Day 8 — Accessible Version
Setting Boundaries That Stick
A boundary isn't controlling her — it's deciding what you will do. Learn to set one clear limit, follow through consistently, and stop apologising for protecting yourself.
Part 1 of 2: Setting Boundaries That Stick
A boundary is not a punishment. It's not controlling her. It's a limit you set to protect your own wellbeing.
Boundaries feel hard because you've been taught that her comfort comes first. Setting a limit feels like doing something wrong.
But: you are allowed to have limits. 'I won't engage when you're yelling' is not disrespectful—it's self-protective.
The key: you can only control your behavior, not hers. A boundary is what YOU will do, not what you demand she do.
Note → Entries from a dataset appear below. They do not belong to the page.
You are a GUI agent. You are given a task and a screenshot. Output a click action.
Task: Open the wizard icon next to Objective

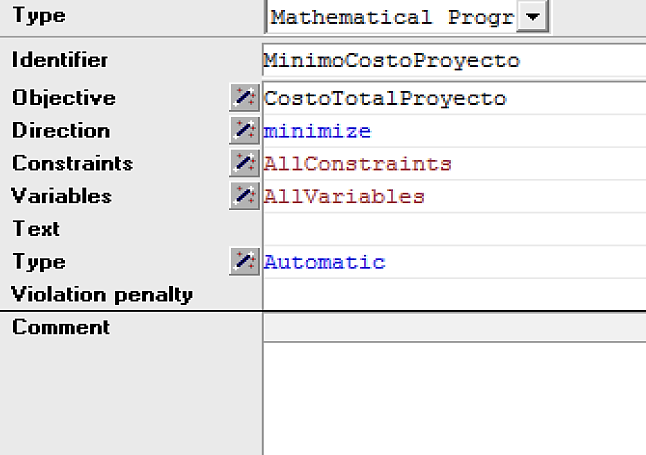[x=244, y=98]
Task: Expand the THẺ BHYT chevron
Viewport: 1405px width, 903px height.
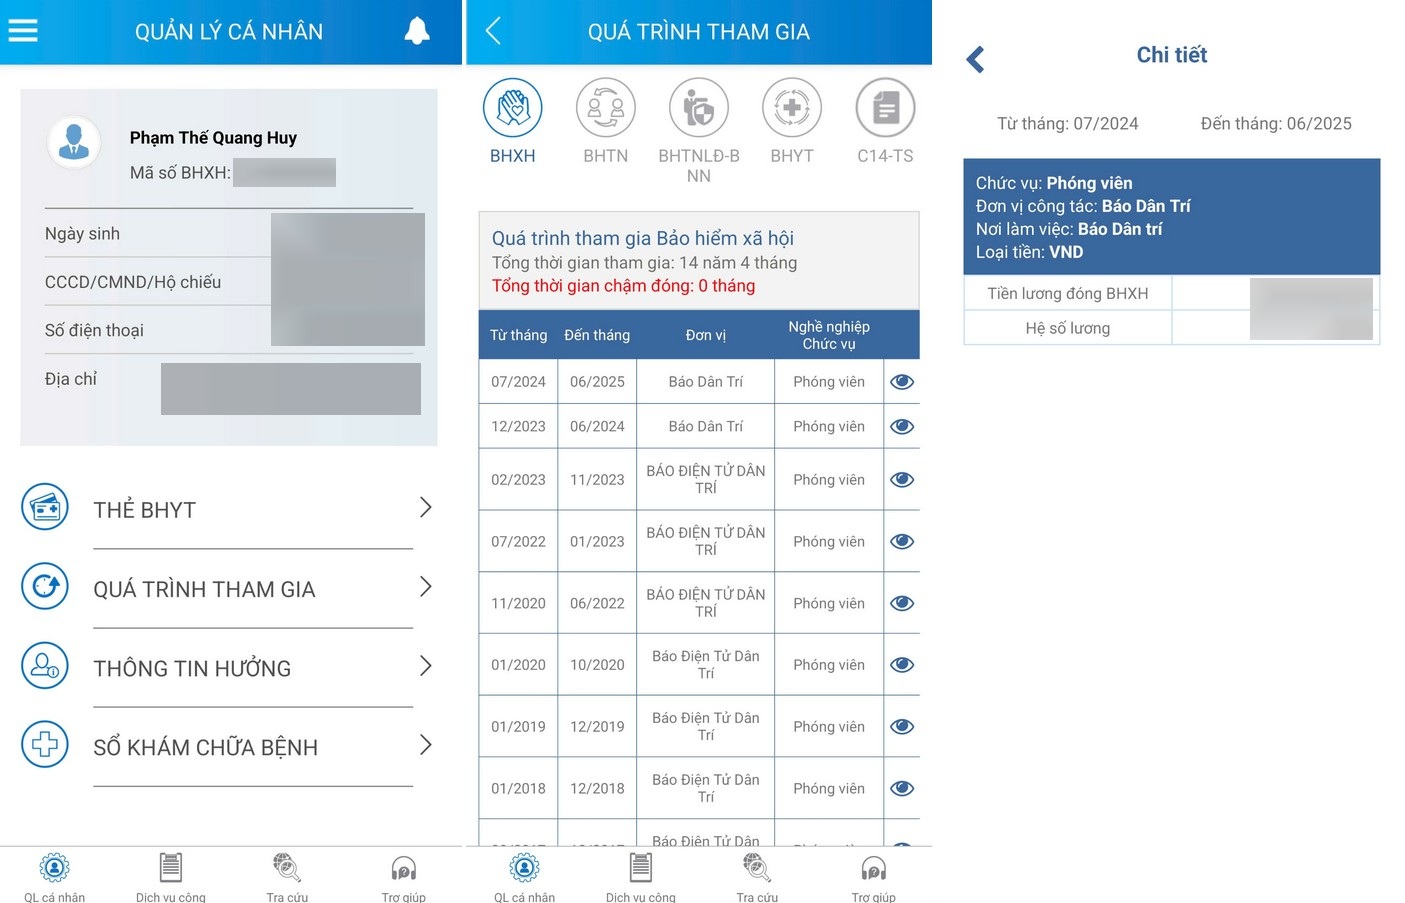Action: point(425,508)
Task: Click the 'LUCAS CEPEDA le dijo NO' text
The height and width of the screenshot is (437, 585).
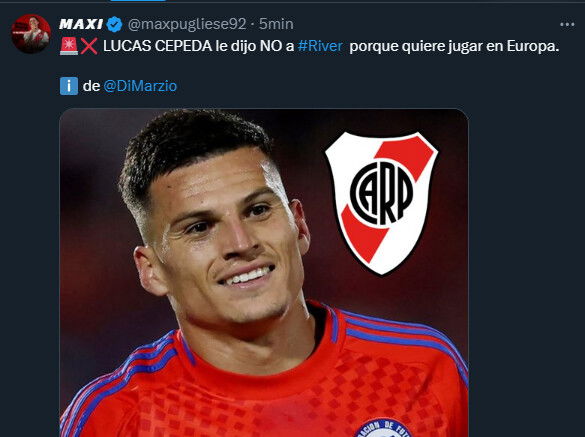Action: click(x=198, y=46)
Example: 'When you yell, I will leave the room.' Not 'Stop yelling.' You own your response—that's the whole boundary.
Boundaries won't change her. But they change your experience. And that's exactly what they're meant to do.
Part 2 of 2: Protecting Your Wellbeing
Today you write one boundary—your most important one—and practice stating it clearly and calmly.
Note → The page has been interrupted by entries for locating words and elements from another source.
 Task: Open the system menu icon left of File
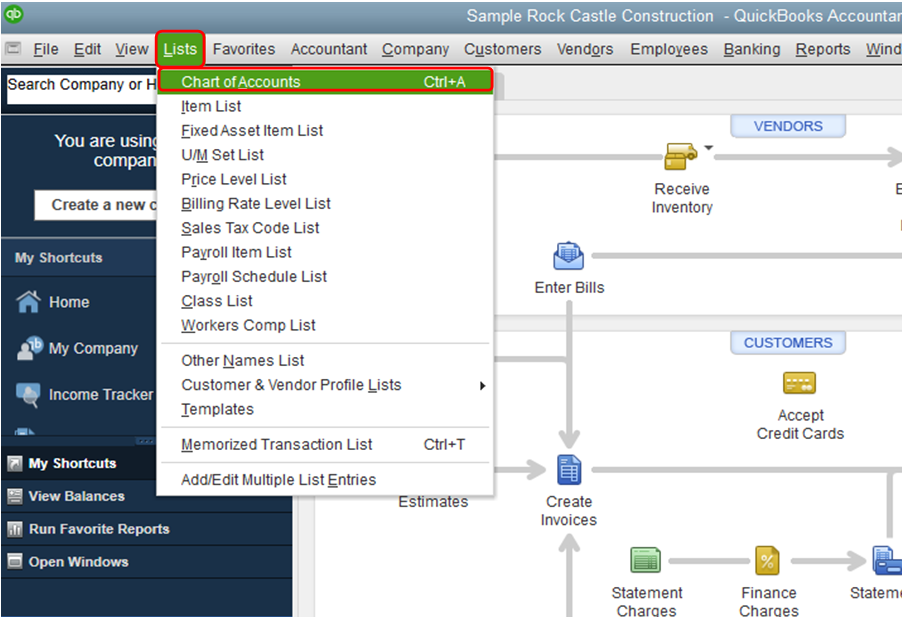coord(13,48)
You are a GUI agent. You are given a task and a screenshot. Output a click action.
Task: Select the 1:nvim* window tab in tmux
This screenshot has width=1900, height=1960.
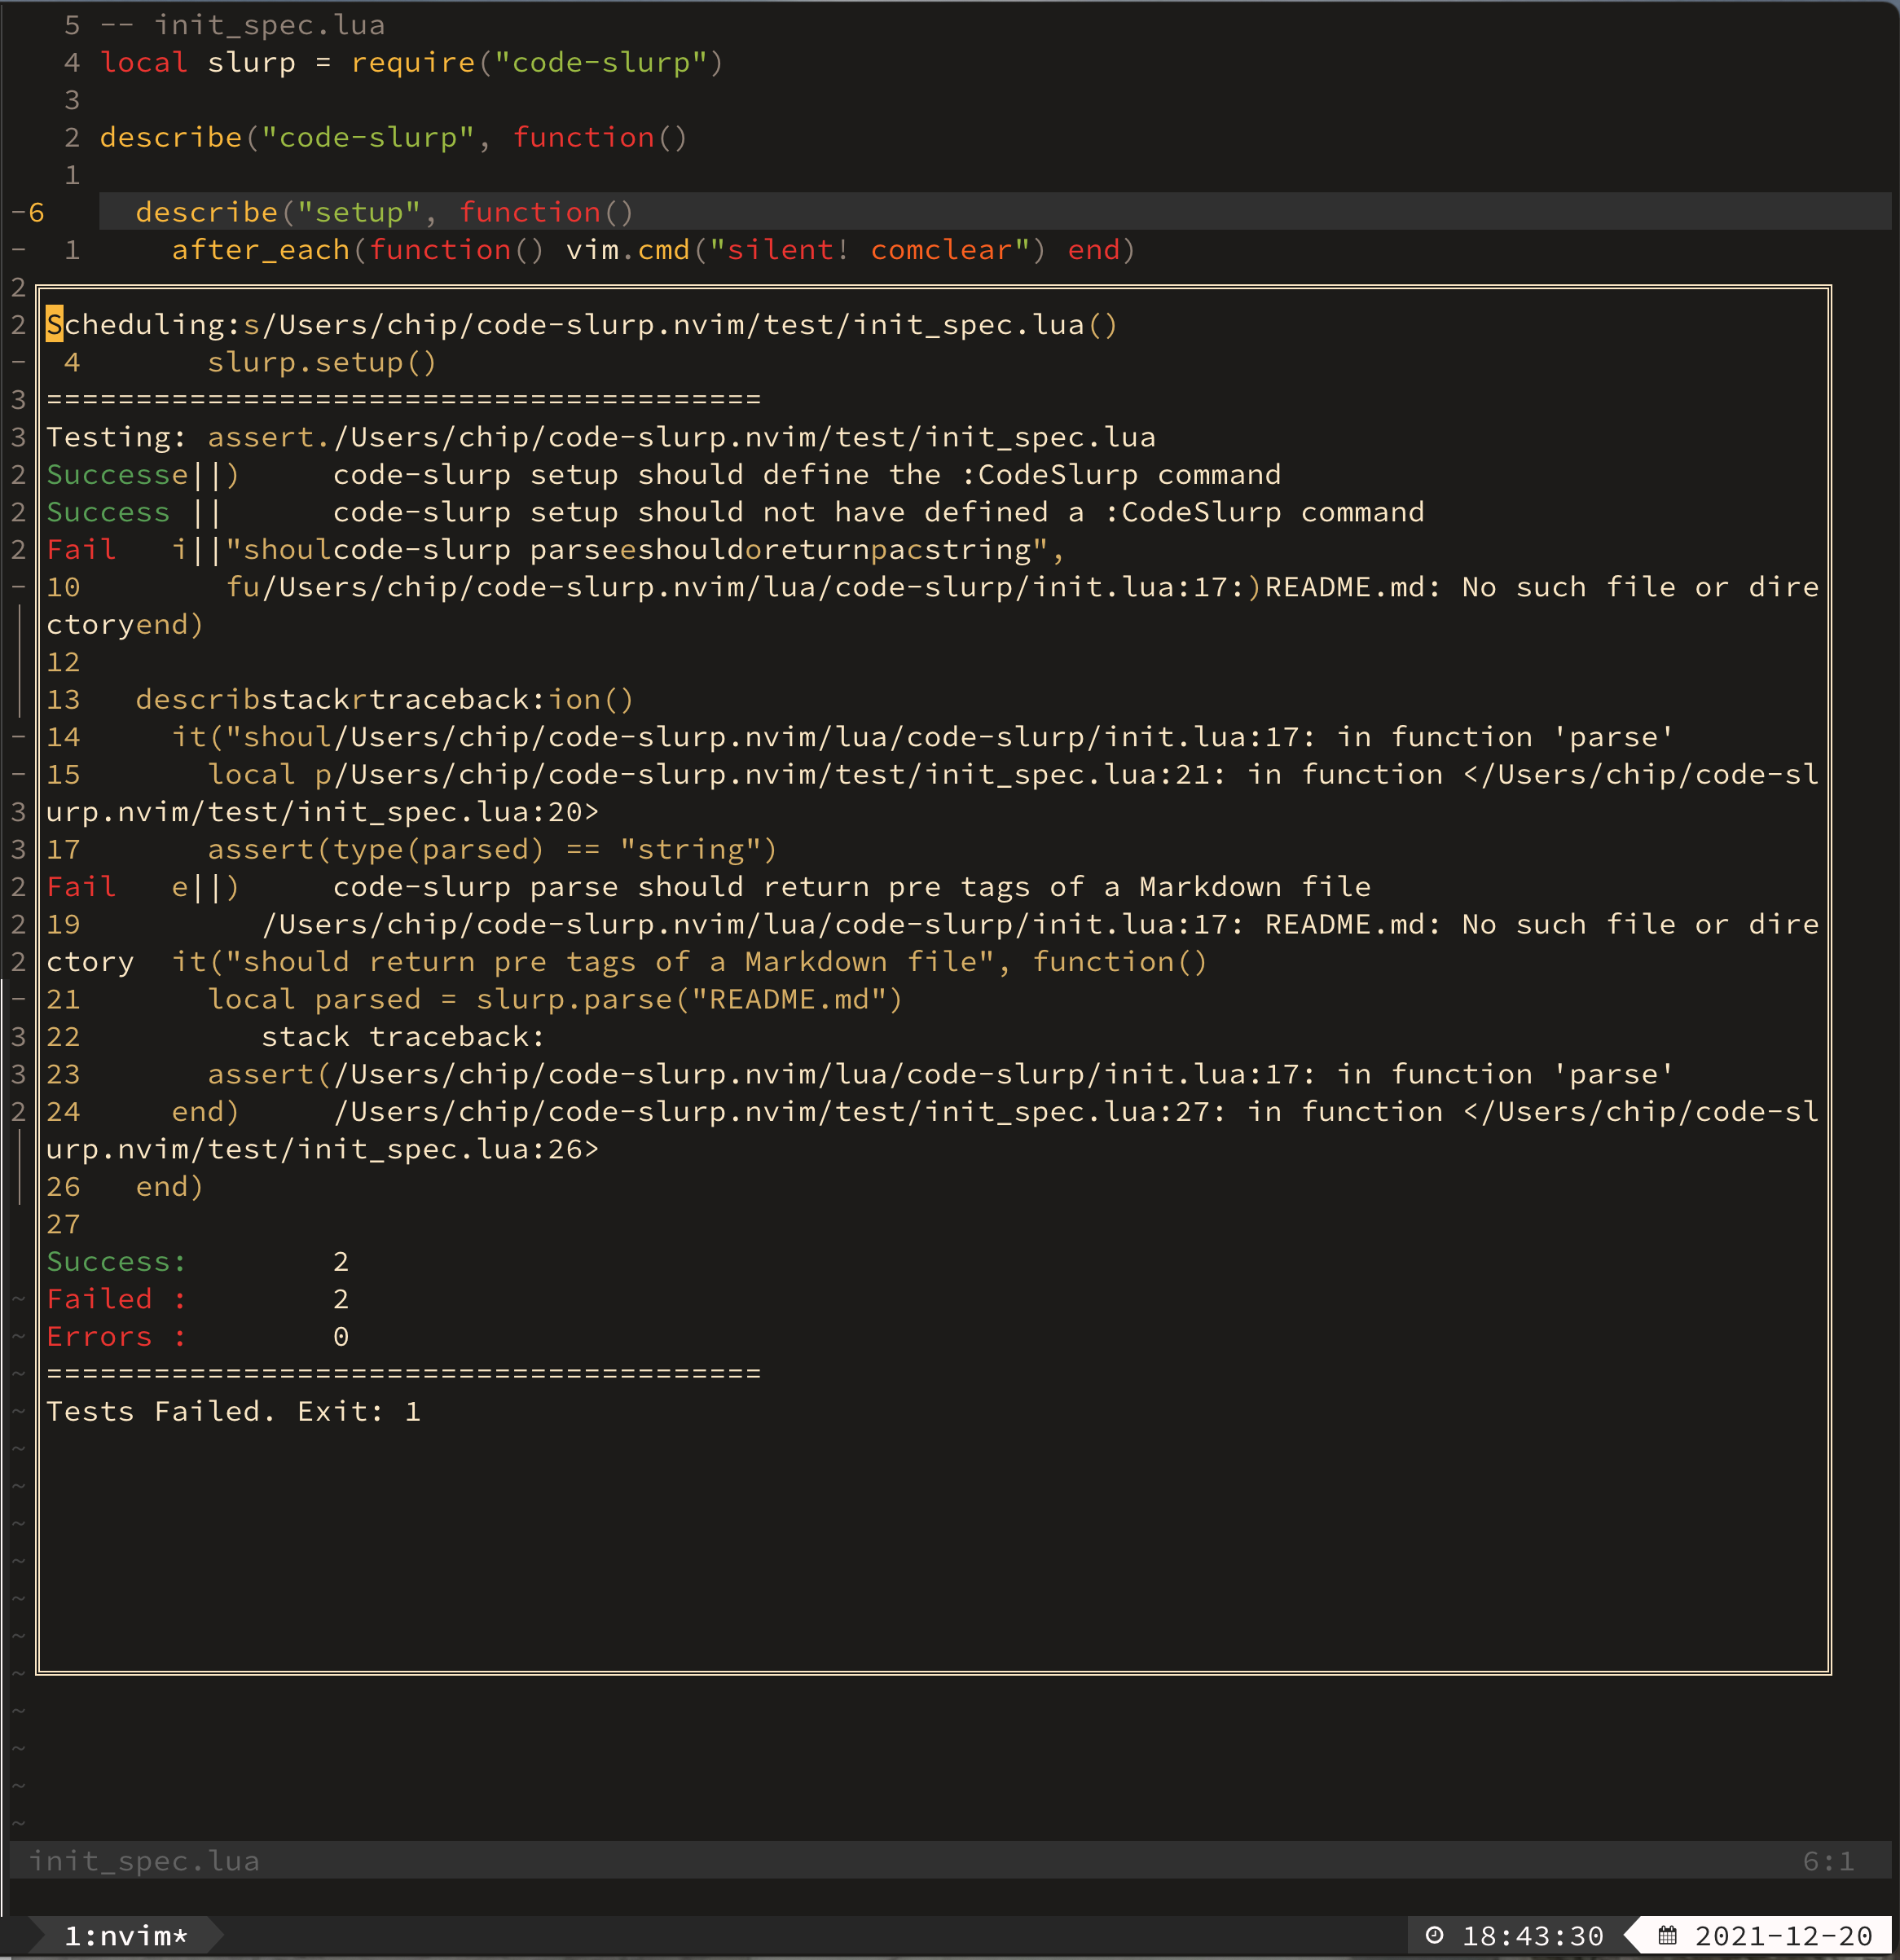(125, 1935)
Your boundary starts with 'When ___' and continues with 'I will ___.' Fill in both halves now.
Expect pushback. When you first set a boundary, it will be tested. That's normal—and it's not a sign it's wrong.
Your job isn't to convince her the boundary is fair. Your job is to follow through on your side—consistently.
A boundary you don't follow through on teaches her it isn't real. Consistency is what makes it a boundary, not words.
You know your limits. You enforce them. The border of your shield is complete — every edge reinforced.